When I first started doing Tae Kwon Do, I was only 6 years old and we all live in Mexico back then. The reason why I started TKD was because, every day that my mom picked me up from school, she would always get complains about my behavior. Sometimes was that I hit someone apparently for no reason or I kicked somebody because someone else started it. Either excuse worked for me to react that way. Other times, the complain was that I didn’t follow directions, or I didn’t want to share something with my peers, or I didn’t want to do my work, or I didn’t wait for turns, or that I threw myself from the tables in the classroom or I just sneak out of my room to go to the playground to play on the swings. The list of complains would go on and on so my mom decided to take me with a specialist since she saw some ADHD traits in me and she didn’t know how to handle me.

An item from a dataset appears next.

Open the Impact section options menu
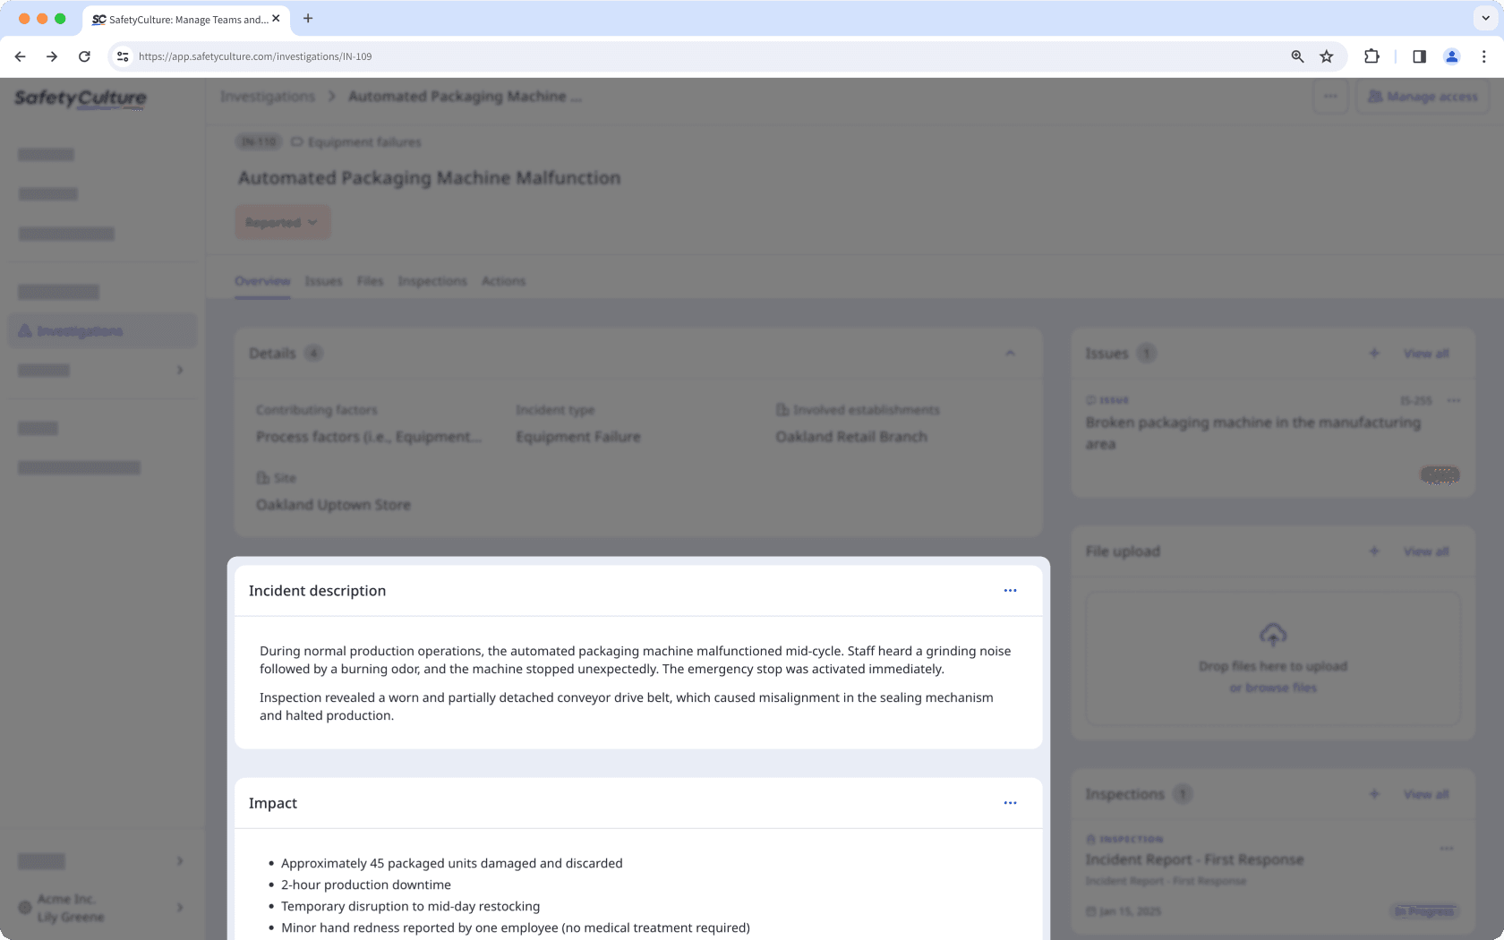 1010,803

When they confirmed the diagnosis and told her that in fact, I was ADHD, she never wanted to medicate me because, besides that I was only 5, she thought that the best way to deal with that would be for me to learn how to auto control and discipline myself, since there is not cure for ADHD. So she enrolled me in TKD classes.
My personality has made a huge turn since then. My mom and teachers have a hard time believing I am the same kid I used to be 6 years ago. My parents and all my family in Mexico feel very proud about the positive change I have made and I personally feel proud of myself for getting out of trouble at school and for being able to accomplish something this big and important as my Black Belt 1st Dan.
Thanks to Master Park’s guidance, coaching, and even those "over the limit-pushing moments" that sometimes made me feel like crying, I’ll be able to wear my Black Belt.
My belt will be a great remainder of all the good is inside me and that I can accomplish anything I set up myself for.
I feel really happy about today.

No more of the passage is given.